The Boyer-Moore algorithm is called a prototypical streaming algorithm and is inherently sequential. It may be surprising, therefore, that it may be presented as monoid reduction and hence performed just as efficiently in parallel -- in fact, embarrassingly in parallel. The monoid reduction implementation is actually simple. What is complex is convincing ourselves that it indeed works and does the right thing, in all cases.

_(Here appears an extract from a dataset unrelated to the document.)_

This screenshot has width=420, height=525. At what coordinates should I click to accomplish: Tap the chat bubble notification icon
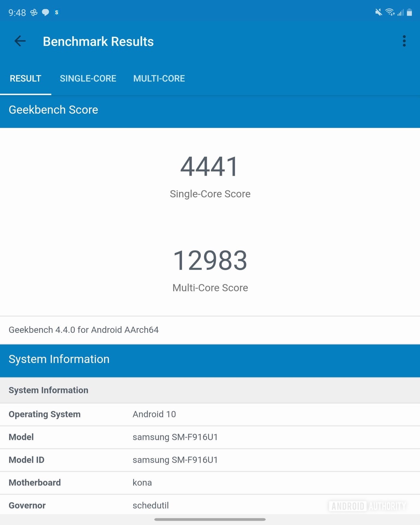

The Boyer-Moore algorithm is a state machine processing, ingesting input element-by-element. It can hence be implemented as fold (assuming the input is given as a non-empty list):
let bm : 'a list -> 'a = function h::t ->
let fsm (c,m) x =
if c = 0 then (1,x)
else if m = x then (c+1,m)
else (c-1,m)
in List.fold_left fsm (1,h) t >> snd
The state is the counter c and the candidate majority m. At the
end of the algorithm, when the entire sequence is scanned, m is the
majority element (if the sequence has one). If the counter c at the
end is more than half of the sequence length, the sequence has
majority and m is the majority element. Otherwise, we have to make
another pass through the sequence to verify that m is indeed
the majority. The verification pass may be unnecessary if we have a prior
knowledge that majority exists -- or if we are satisfied with any
element if it does not.
Although the algorithm seems inherently sequential, it can in fact be represented as monoid reduction. The monoid is simple and efficient:
let bm_monoid (z:'a) : (int * 'a) monoid =
{zero = (0,z);
op = fun (c1,m1) (c2,m2) ->
if c1 = 0 then (c2,m2) else
if c2 = 0 then (c1,m1) else
if m1 = m2 then (c1+c2,m1) else
if c1 > c2 then (c1-c2, m1) else
(c2-c1, m2)}
Monoid elements (the carrier set) are pairs: of a natural number c and of a
sequence element m. When c is zero, m may be arbitrary; in the
above code we use z for such an arbitrary element. We could have
avoided specifying it by defining a more sophisticated data type for
monoid carrier, or using 'a option. The reasoning below would get
messier; therefore, we keep the above definition for the sake of
clarity.
One can see that op is commutative and that zero is indeed
the zero of op. However, is op associative? That is, is
bm_monoid really a monoid? It is easy to check:
let m1 = (2,10) and m2 = (3,9) and m3 = (2,8)
op (op m1 m2) m3 ⇝ (1, 8)
op m1 (op m2 m3) ⇝ (1, 10)
Unfortunately, bm_monoid is not a monoid.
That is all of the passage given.